Tak Mau Kalah dengan SpaceX, Rusia Akan Uji Coba Dua Roket

CNN Indonesia | Jumat, 05/06/2020 05:11 WIB
Roscosmos Ilustrasi Roscosmos milik Rusia. (https://www.facebook.com/Roscosmos)
Jakarta, CNN Indonesia -- Badan Antariksa Rusia (Roscosmoc) menyatakan bakal menguji dua roket baru tahun ini dan melanjutkan program bulan pada 2021. Pernyataan itu muncul setelah SpaceX berhasil menjadi perusahaan komersial pertama di dunia yang menempatkan manusia ke orbit, menandakan awal era baru.

Selama bertahun-tahun, Rusia merupakan satu-satunya negara yang dapat mengangkut astronaut ke Stasiun Luar Angkasa Internasional.

"Kami tidak berencana untuk duduk diam. Tahun ini kami akan melakukan tes dua roket baru dan melanjutkan program bulan kami tahun depan," kata juru bicara Roscosmos, Vladimir Ustimenko, melansir AFP.


Ustimenko tidak merinci tes dan program tersebut. Namun, kepala badan antariksa Rusia Dmitry Rogozin mengatakan sebelumnya bahwa Rusia berencana untuk melakukan uji coba baru roket pembawa berat Angara musim gugur ini.

Rogozin juga mengatakan bahwa Rusia terus maju dengan pengembangan rudal balistik antarbenua yang baru, yakni Sarmat yang juga dikenal sebagai Satan 2 berdasarkan klasifikasi NATO.
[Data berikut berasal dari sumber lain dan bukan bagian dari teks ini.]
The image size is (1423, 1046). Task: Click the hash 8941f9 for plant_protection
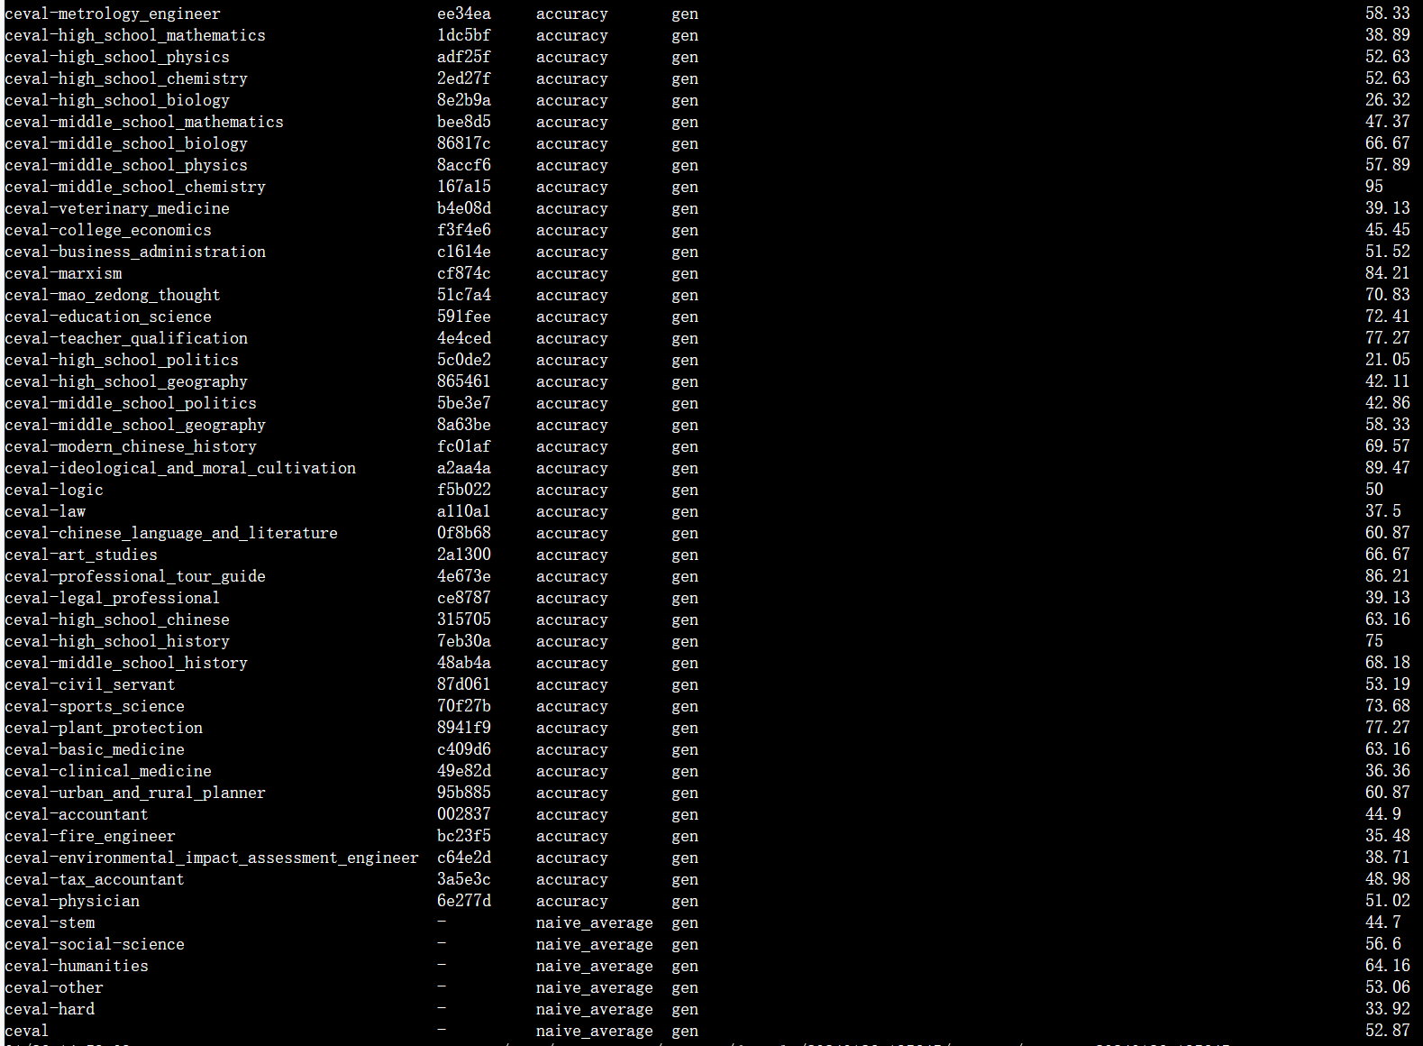pos(464,728)
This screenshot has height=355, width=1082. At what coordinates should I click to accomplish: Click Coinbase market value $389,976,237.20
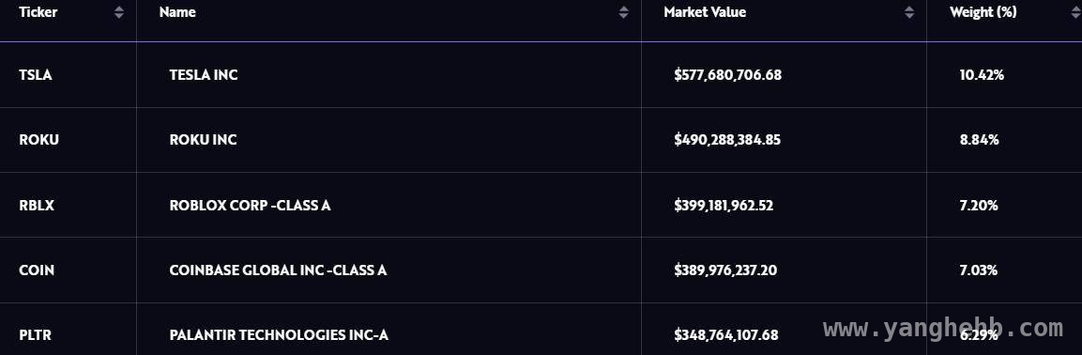725,270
Pada tahun 2018, Presiden Vladimir Putin pernah menyatakan bahwa Sarmat adalah salah satu senjata Rusia baru yang dapat membuat pertahanan NATO menjadi usang.

Selama ini, Badan antariksa Rusia telah menghasilkan banyak uang dengan mengangkut astronaut AS ke Stasiun Luar Angkasa Internasional. Untuk satu kursi di Soyuz, NASA harus mengeluarkan biaya sekitar US$80 juta.
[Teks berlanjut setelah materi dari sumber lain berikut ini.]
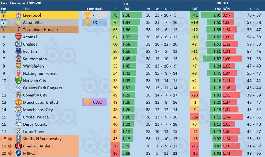Click the Tottenham Hotspur team name
This screenshot has height=157, width=265.
[40, 30]
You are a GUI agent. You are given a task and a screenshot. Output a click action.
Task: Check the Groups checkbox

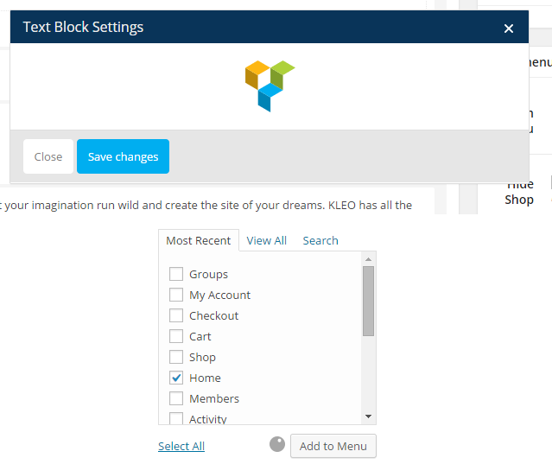[x=176, y=274]
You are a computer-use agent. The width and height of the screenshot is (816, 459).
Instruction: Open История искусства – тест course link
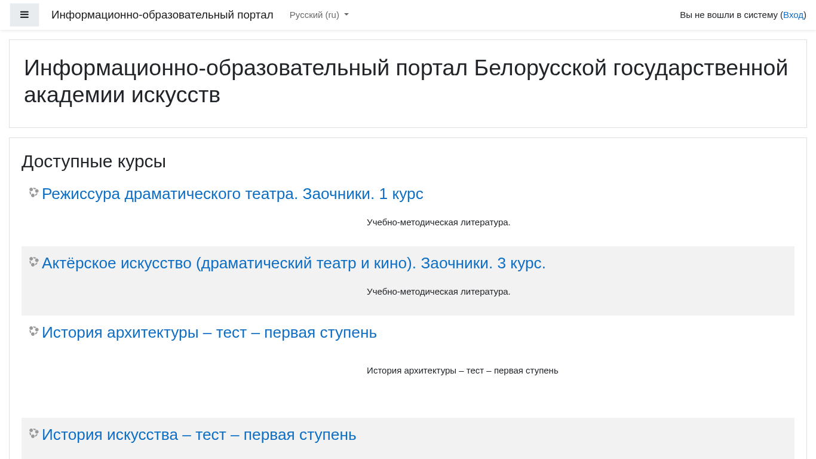(199, 434)
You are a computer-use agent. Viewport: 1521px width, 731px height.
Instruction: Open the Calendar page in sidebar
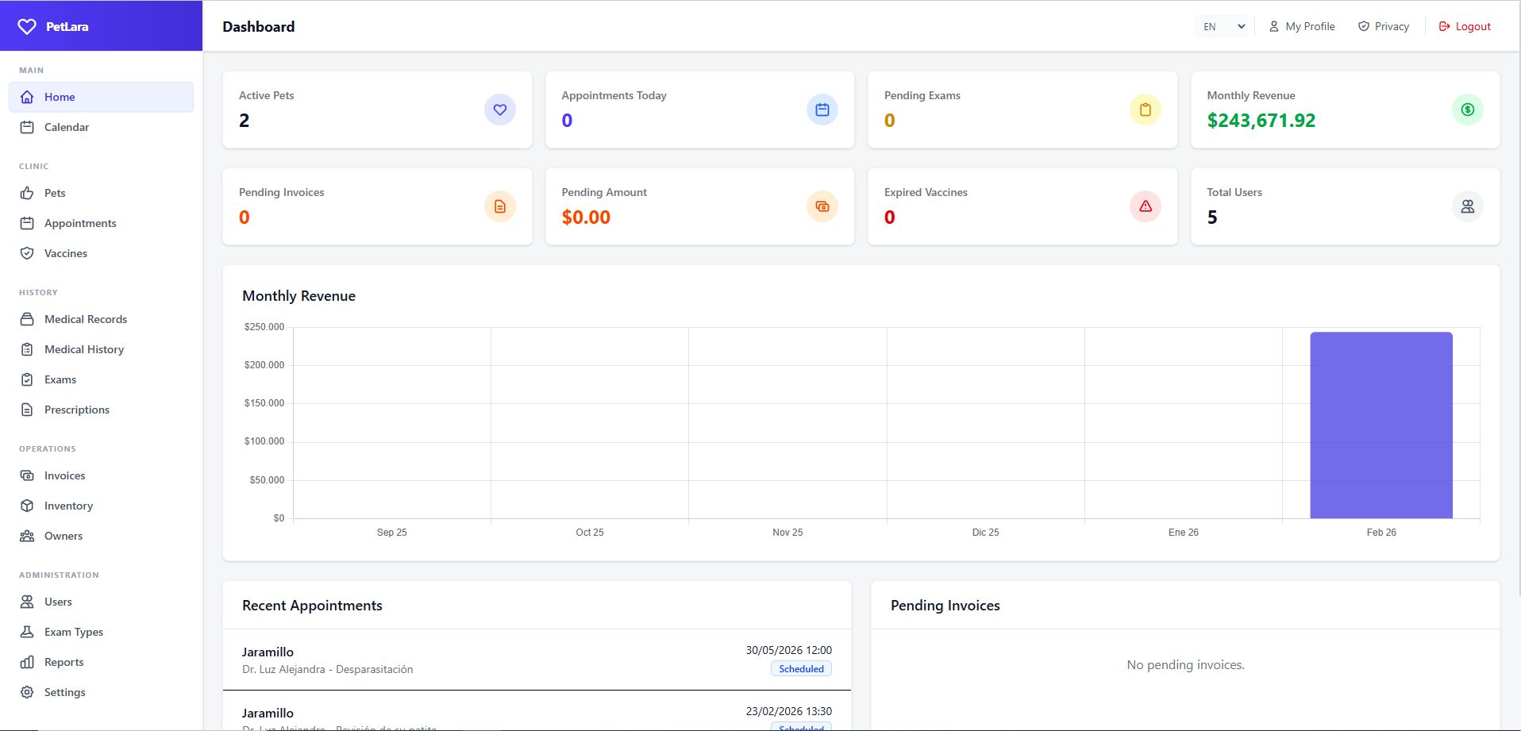point(67,127)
Roscosmos pada pekan ini juga menyatakan bahwa Amerika Serikat masih membutuhkan Rusia.

Program luar angkasa Rusia terkenal karena berhasil mengirim manusia pertama ke luar angkasa pada tahun 1961 dan meluncurkan satelit pertama empat tahun sebelumnya.

Tetapi, sejak runtuhnya Uni Soviet pada tahun 1991, Roscosmos telah terganggu oleh skandal korupsi dan serangkaian kemunduran lainnya, misalnya kehilangan pesawat ruang angkasa dan satelit dalam beberapa tahun terakhir.


Melansir Space, Angara adalah roket buatan Rusia yang telah dikembangkan sejak 1990-an. Roket itu adalah roket Proton yang saat ini digunakan untuk meluncurkan satelit ke orbit rendah-Bumi (LEO).

Angara pertama kali diluncurkan dari Plesetsk Cosmodrome, yang berjarak sekitar 500 mil (800 kilometer) utara Moskow. Mulai tahun 2024, Angara juga akan diluncurkan dari Vostochny Cosmodrome di ujung timur negara itu.

Angara memiliki dua jenis, yakni Angara 1.2pp dan Angara A5, yang sedang dikembangkan oleh Pusat Penelitian dan Produksi Luar Angkasa Negara Khrunichev di Moskow dan diperkirakan akan mengirim muatan ke orbit rendah Bumi seberat 8.400 hingga 54.000 lbs (3.800 dan 24.500 kg).

Saat ini, hanya Angara 1.2 yang dipasarkan di International Launch Services, sebuah perusahaan komersial yang menjual ruang muatan di peroketan Rusia

Terpisah, Presiden AS Donald Trump juga bersumpah AS akan kembali ke Bulan pada tahun 2024 saat berbicara setelah peluncuran SpaceX di Kennedy Space Center. Bahkan dia menyatakan AS akan membangun kehadiran permanen dan landasan peluncuran ke Mars.

"Dan wanita pertama di Bulan akan menjadi wanita Amerika dan negara pertama yang mendarat di Mars adalah Amerika Serikat. Kita tidak akan menjadi nomor dua di mana saja," kata Trump.

Terkait dengan keberhasilan SpaceX, beberapa pejabat di Moskow berusaha meremehkan prestasi tersebut, Mereka menilai bukan sesuatu yang luar biasa.

"Itu adalah penerbangan ke Stasiun Luar Angkasa Internasional, bukan ke Mars," kata Alexey Pushkov, anggota majelis tinggi parlemen.